Back in 2012, Scott your Heavy Metal OverloRd informed me of a flaw in Kiss’ Destroyer (Resurrected) CD. As he noted then, on the song “Flaming Youth”, there seemed to be a skip or some music missing: “It’s only about 4 seconds in just before Paul sings ‘Whoa Yeah’. It’s like there’s a half beat missing or something.”
When I noticed what he was talking about, it did effect my enjoyment of the CD. Once you hear it, you cannot un-hear it. I haven’t played Resurrected much in the last year and a half. Even iTunes downloads were affected by the flaw.
Then, recently, Scott informed me that Universal were replacing defective CDs for those who bought them. I didn’t realize this, in fact I read nothing about it on the numerous rock sites I read daily. Scott found a contact email for a gentleman at Universal who was in charge of the replacement CDs. I contacted him, and he responded to me within 24 hours with instructions to provide a proof of purchase, which I also did. He then told me he would send out the replacement CD as soon as possible. No fuss, no muss!

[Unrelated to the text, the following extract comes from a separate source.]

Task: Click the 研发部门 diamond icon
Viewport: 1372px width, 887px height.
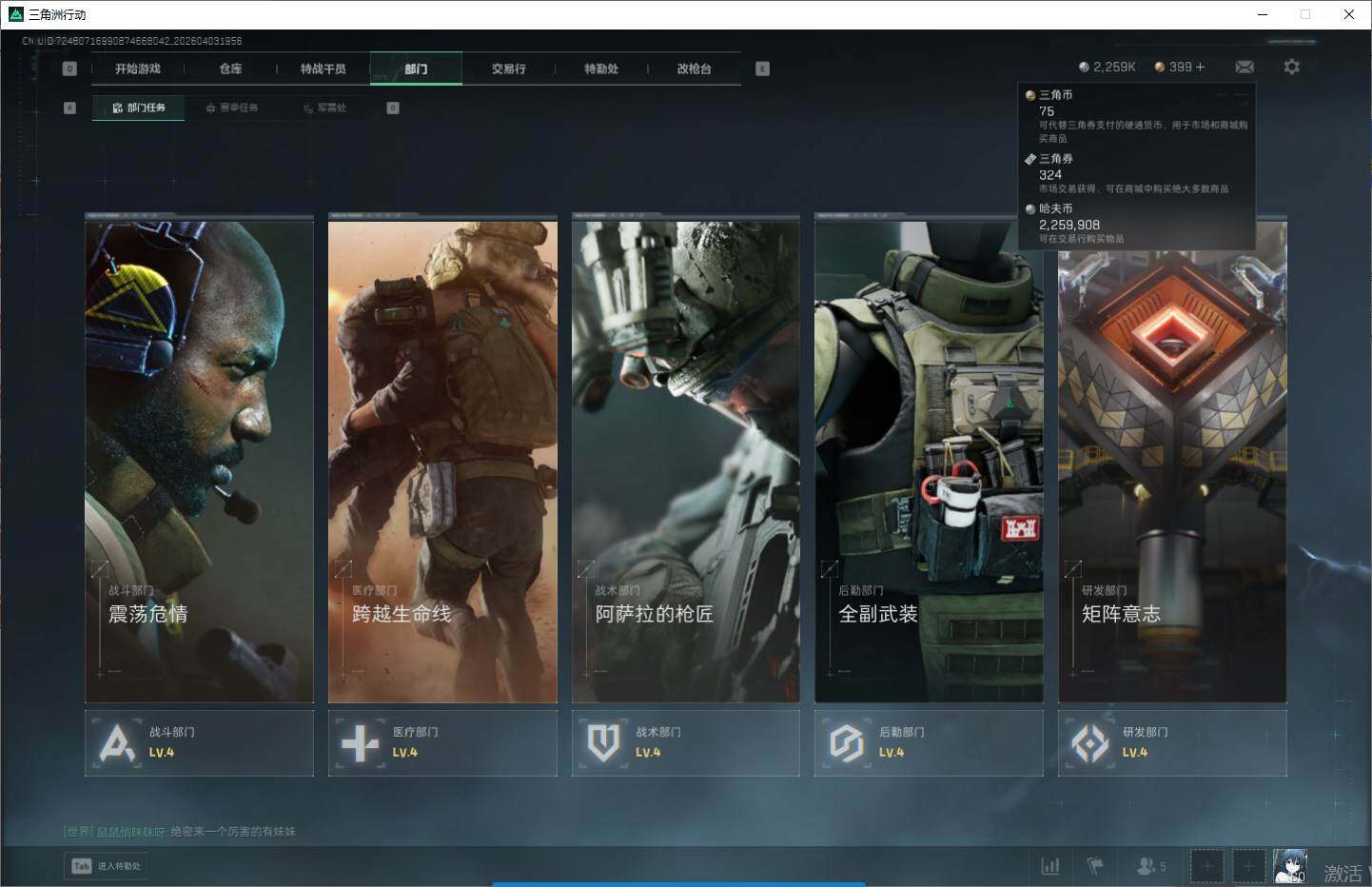Action: [1089, 743]

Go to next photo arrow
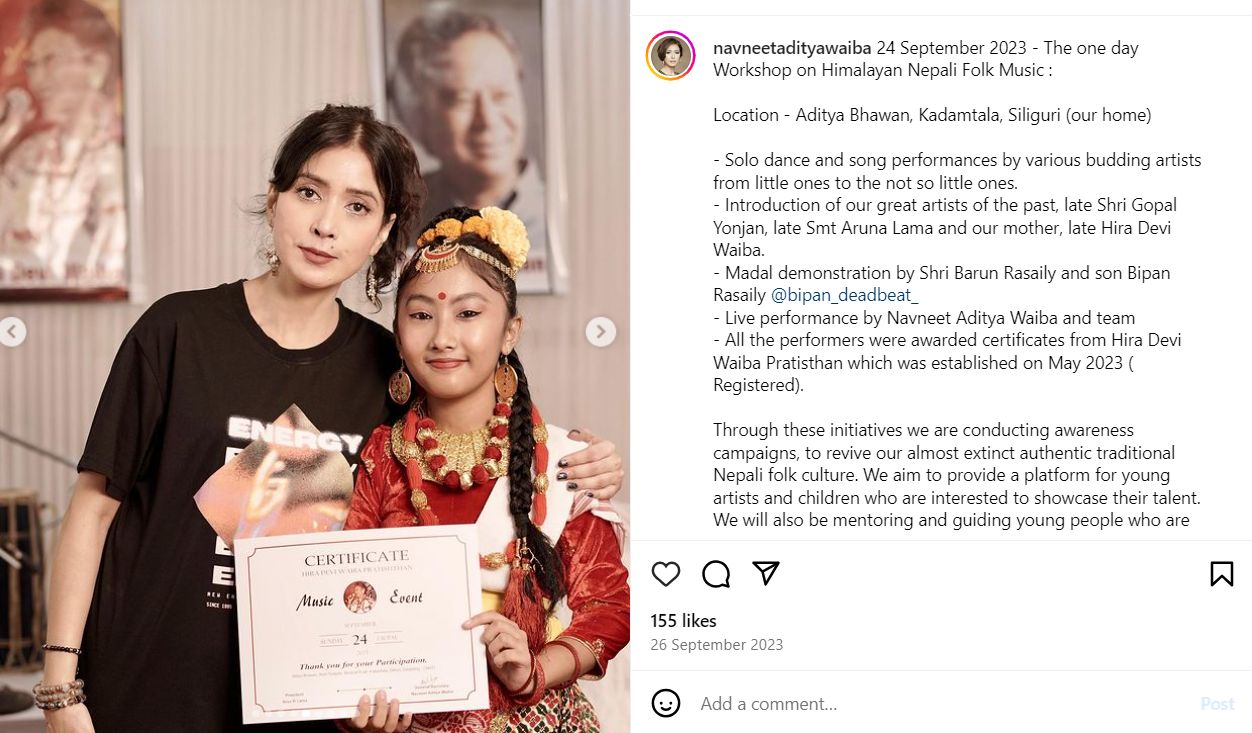pos(600,331)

I received my replacement copy today. I was surprised to see that Universal sent me not just a CD (as sometimes is the case) but a sealed CD in jewel case. This replacement copy was obviously different as soon as I popped into my computer: the track time of “Flaming Youth” is 3:00 instead of 2:59…and the skip is gone!
I’m enjoying revisiting Destroyer (Resurrected). It is less glaringly different sounding now than it was a year and a half ago. I think I’m actually enjoying it more, for what it is. I’m also enjoying the booklet and liner notes (by Bob Ezrin) once again. Now that I finally have a copy without that annoying flaw, I think this will become the version of Destroyer that I listen to most. The reason is, after enjoying the original Destroyer for decades, this sounds fresh and surprising to my aged ears. When you listen to music that you know and love, you expect every note and every sound exactly as they always have been. When an album gets a subtle facelift like this, the songs continually surprise me. Every time I notice a difference, it forces me to pay attention. When it’s a bad remix, that’s annoying. When it’s a good remix, it’s enjoyable.
One final note: Universal sent me an American pressing, and it is very different looking than my old Canadian version! I don’t know if the design of the CD art was changed specifically for the “fixed” pressing, or if all American pressings have always looked like this. Where previously I had a silver CD with a Casablanca logo and designed to look like an old LP, this version has a black CD — both sides! The Casablanca logo is still there, but the design is otherwise different. Instead of silver artwork with faux-LP grooves, it’s a plain black disc. It’s uber-cool looking and I like it a lot.